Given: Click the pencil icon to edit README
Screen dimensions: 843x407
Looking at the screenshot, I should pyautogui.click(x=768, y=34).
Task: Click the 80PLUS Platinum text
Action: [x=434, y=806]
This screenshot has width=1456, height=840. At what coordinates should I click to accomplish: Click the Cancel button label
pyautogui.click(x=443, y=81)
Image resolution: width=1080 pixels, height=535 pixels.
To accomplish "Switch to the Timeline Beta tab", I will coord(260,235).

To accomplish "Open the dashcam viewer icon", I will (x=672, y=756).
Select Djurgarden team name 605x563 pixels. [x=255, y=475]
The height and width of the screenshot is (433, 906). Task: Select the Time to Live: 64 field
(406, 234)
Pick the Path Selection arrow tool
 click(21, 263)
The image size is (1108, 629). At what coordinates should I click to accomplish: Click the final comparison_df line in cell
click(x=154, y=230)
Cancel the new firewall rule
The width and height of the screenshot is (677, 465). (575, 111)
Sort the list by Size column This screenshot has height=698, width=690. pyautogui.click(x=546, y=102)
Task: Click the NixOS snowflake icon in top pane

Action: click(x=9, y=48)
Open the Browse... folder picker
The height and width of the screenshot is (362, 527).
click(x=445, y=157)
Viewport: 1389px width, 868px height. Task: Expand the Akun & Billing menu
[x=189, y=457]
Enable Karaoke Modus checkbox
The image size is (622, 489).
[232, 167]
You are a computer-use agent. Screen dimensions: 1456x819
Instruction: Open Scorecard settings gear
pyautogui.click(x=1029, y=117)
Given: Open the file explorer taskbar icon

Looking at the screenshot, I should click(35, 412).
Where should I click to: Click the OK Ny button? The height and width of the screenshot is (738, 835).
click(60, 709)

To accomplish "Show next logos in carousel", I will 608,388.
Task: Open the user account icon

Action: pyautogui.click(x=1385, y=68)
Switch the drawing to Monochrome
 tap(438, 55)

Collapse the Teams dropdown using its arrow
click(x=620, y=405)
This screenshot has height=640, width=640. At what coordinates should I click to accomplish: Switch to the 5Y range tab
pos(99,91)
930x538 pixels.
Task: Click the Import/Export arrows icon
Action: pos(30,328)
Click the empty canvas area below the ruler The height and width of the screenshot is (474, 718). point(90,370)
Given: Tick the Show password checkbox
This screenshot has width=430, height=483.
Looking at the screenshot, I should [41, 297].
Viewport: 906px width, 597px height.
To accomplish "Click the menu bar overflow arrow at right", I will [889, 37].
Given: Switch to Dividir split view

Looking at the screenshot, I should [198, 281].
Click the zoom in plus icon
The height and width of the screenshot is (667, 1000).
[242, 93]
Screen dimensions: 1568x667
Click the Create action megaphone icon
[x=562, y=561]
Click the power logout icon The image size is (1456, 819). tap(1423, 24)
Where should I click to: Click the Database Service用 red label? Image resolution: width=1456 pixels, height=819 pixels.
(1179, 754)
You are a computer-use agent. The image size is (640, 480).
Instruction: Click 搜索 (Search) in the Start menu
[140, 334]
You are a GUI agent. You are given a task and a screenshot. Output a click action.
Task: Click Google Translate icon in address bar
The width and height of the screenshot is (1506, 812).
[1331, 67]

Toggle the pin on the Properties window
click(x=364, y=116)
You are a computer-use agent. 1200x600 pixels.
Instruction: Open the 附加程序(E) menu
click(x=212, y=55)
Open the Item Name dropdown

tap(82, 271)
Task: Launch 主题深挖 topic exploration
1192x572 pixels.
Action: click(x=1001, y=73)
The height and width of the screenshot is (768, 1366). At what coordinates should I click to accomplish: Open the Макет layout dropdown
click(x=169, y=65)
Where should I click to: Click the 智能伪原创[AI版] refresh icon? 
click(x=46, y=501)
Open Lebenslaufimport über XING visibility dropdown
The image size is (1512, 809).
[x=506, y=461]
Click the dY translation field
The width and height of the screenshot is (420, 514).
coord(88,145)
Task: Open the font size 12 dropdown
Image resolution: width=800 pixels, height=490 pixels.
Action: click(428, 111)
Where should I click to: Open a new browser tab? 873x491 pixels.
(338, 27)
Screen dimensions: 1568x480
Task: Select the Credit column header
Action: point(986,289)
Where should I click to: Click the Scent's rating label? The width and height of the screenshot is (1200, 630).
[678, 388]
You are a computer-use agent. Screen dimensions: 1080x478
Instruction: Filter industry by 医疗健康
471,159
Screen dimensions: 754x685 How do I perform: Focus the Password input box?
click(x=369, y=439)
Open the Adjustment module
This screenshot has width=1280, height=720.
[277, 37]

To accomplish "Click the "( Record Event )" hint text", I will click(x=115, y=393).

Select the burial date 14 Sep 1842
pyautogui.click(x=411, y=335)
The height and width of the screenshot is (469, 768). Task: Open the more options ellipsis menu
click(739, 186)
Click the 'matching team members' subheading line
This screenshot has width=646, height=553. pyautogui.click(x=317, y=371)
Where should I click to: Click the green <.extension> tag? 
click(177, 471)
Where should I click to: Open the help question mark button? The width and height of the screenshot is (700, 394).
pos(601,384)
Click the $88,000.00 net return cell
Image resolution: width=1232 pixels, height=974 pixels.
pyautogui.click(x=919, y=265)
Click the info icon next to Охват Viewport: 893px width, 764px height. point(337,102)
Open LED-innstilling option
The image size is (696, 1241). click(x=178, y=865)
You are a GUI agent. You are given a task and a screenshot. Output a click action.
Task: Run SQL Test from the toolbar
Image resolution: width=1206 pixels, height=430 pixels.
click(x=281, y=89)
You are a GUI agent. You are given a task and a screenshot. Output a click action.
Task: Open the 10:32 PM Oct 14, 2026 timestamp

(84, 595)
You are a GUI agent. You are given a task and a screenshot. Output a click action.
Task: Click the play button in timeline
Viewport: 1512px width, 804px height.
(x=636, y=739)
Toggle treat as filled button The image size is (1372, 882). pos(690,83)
◆ ◆ ◆ ◆ ◆ ◆ ◆
WORK TO DO:
Please rewrite the records above with "Viewport" swapped for "Window" everywhere it occurs, leaving everything else unchanged.

RESULT OF THE TASK:
Given: Click the pencil icon to edit README
Screen dimensions: 843x407
Looking at the screenshot, I should pyautogui.click(x=768, y=34).
Task: Click the 80PLUS Platinum text
Action: [x=434, y=806]
This screenshot has width=1456, height=840. At what coordinates should I click to accomplish: Click the Cancel button label
pyautogui.click(x=443, y=81)
Image resolution: width=1080 pixels, height=535 pixels.
To accomplish "Switch to the Timeline Beta tab", I will coord(260,235).

To accomplish "Open the dashcam viewer icon", I will (x=672, y=756).
Select Djurgarden team name 605x563 pixels. [x=255, y=475]
The height and width of the screenshot is (433, 906). Task: Select the Time to Live: 64 field
(406, 234)
Pick the Path Selection arrow tool
 click(21, 263)
The image size is (1108, 629). At what coordinates should I click to accomplish: Click the final comparison_df line in cell
click(x=154, y=230)
Cancel the new firewall rule
The width and height of the screenshot is (677, 465). (575, 111)
Sort the list by Size column This screenshot has height=698, width=690. pyautogui.click(x=546, y=102)
Task: Click the NixOS snowflake icon in top pane

Action: click(x=9, y=48)
Open the Browse... folder picker
The height and width of the screenshot is (362, 527).
click(x=445, y=157)
Window: 1389px width, 868px height. Task: Expand the Akun & Billing menu
[x=189, y=457]
Enable Karaoke Modus checkbox
The image size is (622, 489).
[232, 167]
You are a computer-use agent. Screen dimensions: 1456x819
Instruction: Open Scorecard settings gear
pyautogui.click(x=1029, y=117)
Given: Open the file explorer taskbar icon

Looking at the screenshot, I should click(35, 412).
Where should I click to: Click the OK Ny button? The height and width of the screenshot is (738, 835).
click(60, 709)

To accomplish "Show next logos in carousel", I will 608,388.
Task: Open the user account icon

Action: pyautogui.click(x=1385, y=68)
Switch the drawing to Monochrome
 tap(438, 55)

Collapse the Teams dropdown using its arrow
click(x=620, y=405)
This screenshot has height=640, width=640. At what coordinates should I click to accomplish: Switch to the 5Y range tab
pos(99,91)
930x538 pixels.
Task: Click the Import/Export arrows icon
Action: pos(30,328)
Click the empty canvas area below the ruler The height and width of the screenshot is (474, 718). point(90,370)
Given: Tick the Show password checkbox
This screenshot has width=430, height=483.
Looking at the screenshot, I should [41, 297].
Window: 906px width, 597px height.
To accomplish "Click the menu bar overflow arrow at right", I will [889, 37].
Given: Switch to Dividir split view

Looking at the screenshot, I should [198, 281].
Click the zoom in plus icon
The height and width of the screenshot is (667, 1000).
[242, 93]
Screen dimensions: 1568x667
Click the Create action megaphone icon
[x=562, y=561]
Click the power logout icon The image size is (1456, 819). tap(1423, 24)
Where should I click to: Click the Database Service用 red label? Image resolution: width=1456 pixels, height=819 pixels.
(1179, 754)
You are a computer-use agent. The image size is (640, 480).
Instruction: Click 搜索 (Search) in the Start menu
[140, 334]
You are a GUI agent. You are given a task and a screenshot. Output a click action.
Task: Click Google Translate icon in address bar
The width and height of the screenshot is (1506, 812).
[1331, 67]

Toggle the pin on the Properties window
click(x=364, y=116)
You are a computer-use agent. 1200x600 pixels.
Instruction: Open the 附加程序(E) menu
click(x=212, y=55)
Open the Item Name dropdown

tap(82, 271)
Task: Launch 主题深挖 topic exploration
1192x572 pixels.
Action: click(x=1001, y=73)
The height and width of the screenshot is (768, 1366). At what coordinates should I click to accomplish: Open the Макет layout dropdown
click(x=169, y=65)
Where should I click to: Click the 智能伪原创[AI版] refresh icon? 
click(x=46, y=501)
Open Lebenslaufimport über XING visibility dropdown
The image size is (1512, 809).
[x=506, y=461]
Click the dY translation field
The width and height of the screenshot is (420, 514).
coord(88,145)
Task: Open the font size 12 dropdown
Image resolution: width=800 pixels, height=490 pixels.
Action: click(428, 111)
Where should I click to: Open a new browser tab? 873x491 pixels.
(338, 27)
Screen dimensions: 1568x480
Task: Select the Credit column header
Action: point(986,289)
Where should I click to: Click the Scent's rating label? The width and height of the screenshot is (1200, 630).
[678, 388]
You are a computer-use agent. Screen dimensions: 1080x478
Instruction: Filter industry by 医疗健康
471,159
Screen dimensions: 754x685 How do I perform: Focus the Password input box?
click(x=369, y=439)
Open the Adjustment module
This screenshot has width=1280, height=720.
[277, 37]

To accomplish "Click the "( Record Event )" hint text", I will click(x=115, y=393).

Select the burial date 14 Sep 1842
pyautogui.click(x=411, y=335)
The height and width of the screenshot is (469, 768). Task: Open the more options ellipsis menu
click(739, 186)
Click the 'matching team members' subheading line
This screenshot has width=646, height=553. pyautogui.click(x=317, y=371)
Where should I click to: Click the green <.extension> tag? 
click(177, 471)
Where should I click to: Open the help question mark button? The width and height of the screenshot is (700, 394).
pos(601,384)
Click the $88,000.00 net return cell
Image resolution: width=1232 pixels, height=974 pixels.
pyautogui.click(x=919, y=265)
Click the info icon next to Охват Window: 893px width, 764px height. point(337,102)
Open LED-innstilling option
The image size is (696, 1241). click(x=178, y=865)
You are a GUI agent. You are given a task and a screenshot. Output a click action.
Task: Run SQL Test from the toolbar
Image resolution: width=1206 pixels, height=430 pixels.
click(x=281, y=89)
You are a GUI agent. You are given a task and a screenshot. Output a click action.
Task: Open the 10:32 PM Oct 14, 2026 timestamp

(84, 595)
You are a GUI agent. You are given a task and a screenshot. Output a click action.
Task: Click the play button in timeline
Window: 1512px width, 804px height.
(x=636, y=739)
Toggle treat as filled button The image size is (1372, 882). pos(690,83)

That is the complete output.